Duterte and his foreign affairs secretary acknowledged the report of a Chinese flag at Sandy Cay but said China had not occupied it.
The cay is within 22 kilometers of Philippine-held Thitu Island, part of the Spratly archipelago. The roughly 100 Spratly features belong to the bigger South China Sea.
After Alejano’s claims about the chased patrol boat, the defense secretary told Philippine media it was “natural” that China would be spotted in the Spratlys.
Beijing claims more than 90 percent of the sea extending from its south coast to Borneo. It has alarmed four rival claimants in Southeast Asia by letting coast guard vessels operate in disputed waters and by building artificial islands, some for possible deployments of radar systems and combat aircraft.
Brunei, Malaysia and Vietnam as well as the Philippines contest many of China’s maritime claims.
“This is something that the Philippines must be watchful for,” Alejano said on Facebook Oct. 4 after charging that Chinese boats used sirens to chase away the Philippine patrol vessel. “While the country is talking with China, we should not let our guards down.”
That post had received 540 likes, 346 shares and 50 comments as of mid-Wednesday.
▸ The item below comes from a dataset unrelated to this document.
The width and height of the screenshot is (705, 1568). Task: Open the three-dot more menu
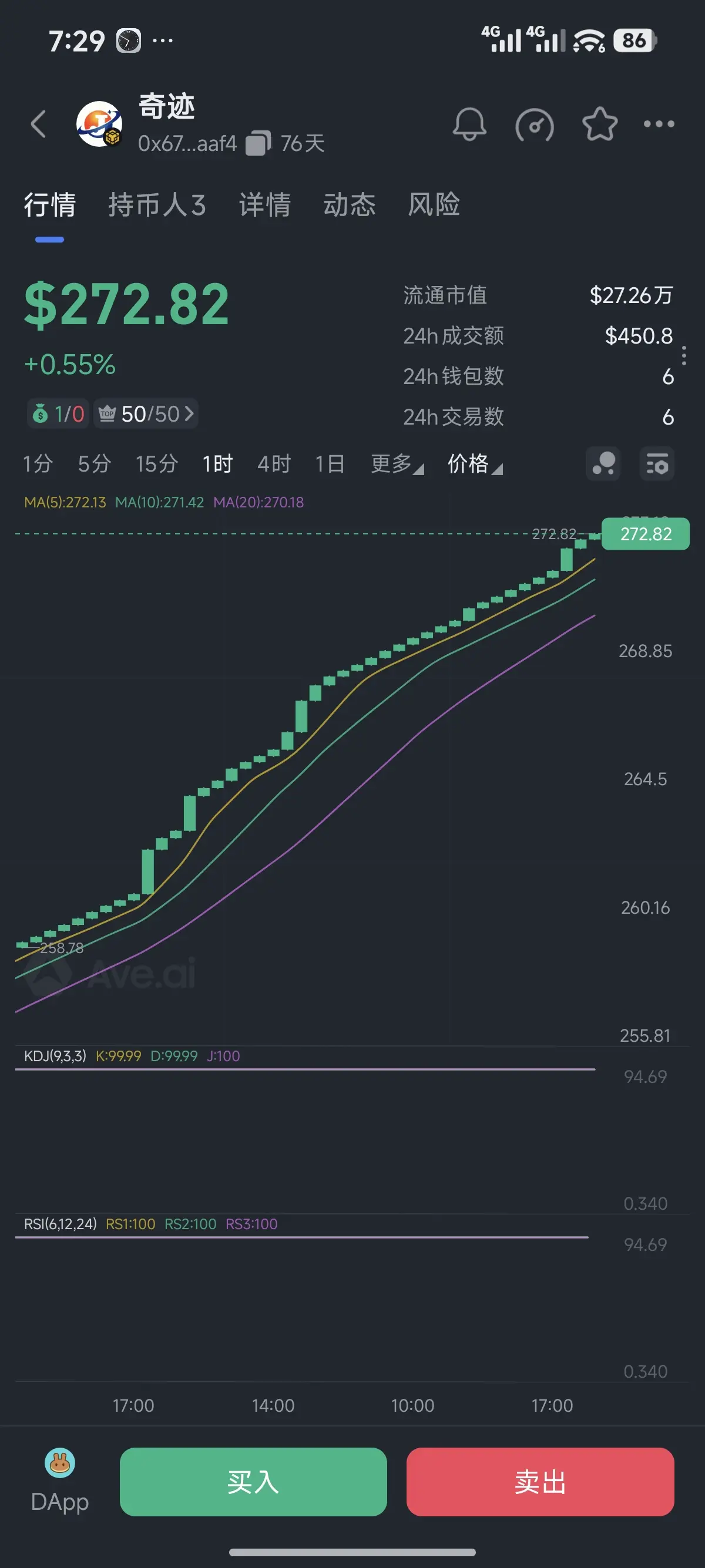point(659,124)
Since a world arbitration court ruled last year against the legal basis for much of China’s claim, the Beijing government has tried to get along with other countries.
Duterte set aside the Philippine maritime dispute with China after taking office in June 2016, to diversify Manila’s foreign policy. In October 2016, China pledged $24 billion in aid and investment to the Philippines, which wants outside help with a five-year infrastructure development plan.
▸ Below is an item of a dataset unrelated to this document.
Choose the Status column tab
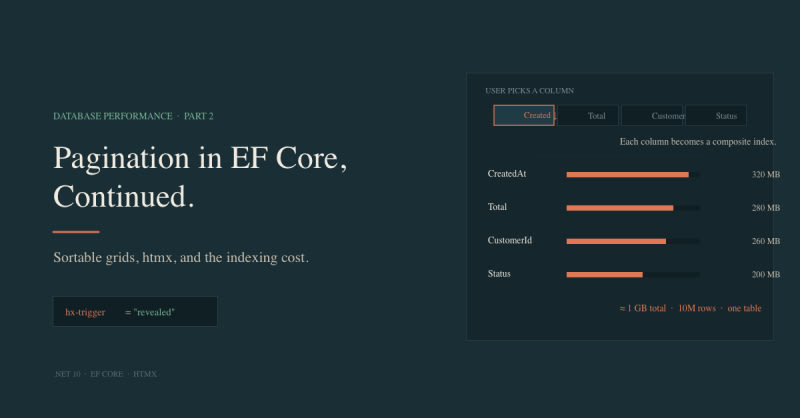This screenshot has width=800, height=418. click(716, 115)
Alejano’s reports have gotten attention from a Supreme Chief justice as well as overseas scholars, including one from the Washington-based RAND Corp., who follow South China Sea issues.
“For the academia, of course we’re listening because his sources of information would be reliable,” said Jay Batongbacal, director of the Institute for Maritime Affairs and Law of the Sea at the University of the Philippines. “My suspicion is he’s getting this information from frustrated military people who are concerned about what’s going on in the Spratly region.”
Alejano acknowledged “friends” in the military but declined to disclose his sources. He said he talked to fishermen in March and April to document what he called “harassment” by the Chinese.
Calling attention to Chinese activity in the sea should deter China from testing its luck, said Collin Koh, a maritime security research fellow at Nanyang Technological University in Singapore.
“I think to some extent he will serve as sort of a deterrent, because one thing is that if you look at the previous modus operandi, the Chinese will always want to bet on the other victim keeping quiet and trying to keep a low profile, not playing these incidents, not even publicizing it,” Koh said.
China also has vexed countries such as Indonesia and Malaysia by moving ships through disputed waters despite overall friendly ties. Those countries seldom challenge China in public.
Alejano also filed a complaint earlier this year to impeach Duterte after learning that the president knew Chinese research vessels had parked off the Philippine Pacific coast in 2016.
The government sometimes withholds information, he said. “We want to Duterte to be accountable to the people,” he said.
Alejano, who is allied with former anti-government protester and Sen. Antonio Trillanes, may be seeking attention through social media to win a future Senate race, some analysts believe. Alejano said he had not made such plans.
“I wouldn’t bring much credence to this guy. His group is out to bring down President Duterte, that’s very clear, and he wants to inherit the mantle of Sen. Trillanes, by posing as a tough guy,” said Eduardo Araral, associate professor at the National University of Singapore’s public policy school.
But academics say his reports will likely keep coming — and being heard.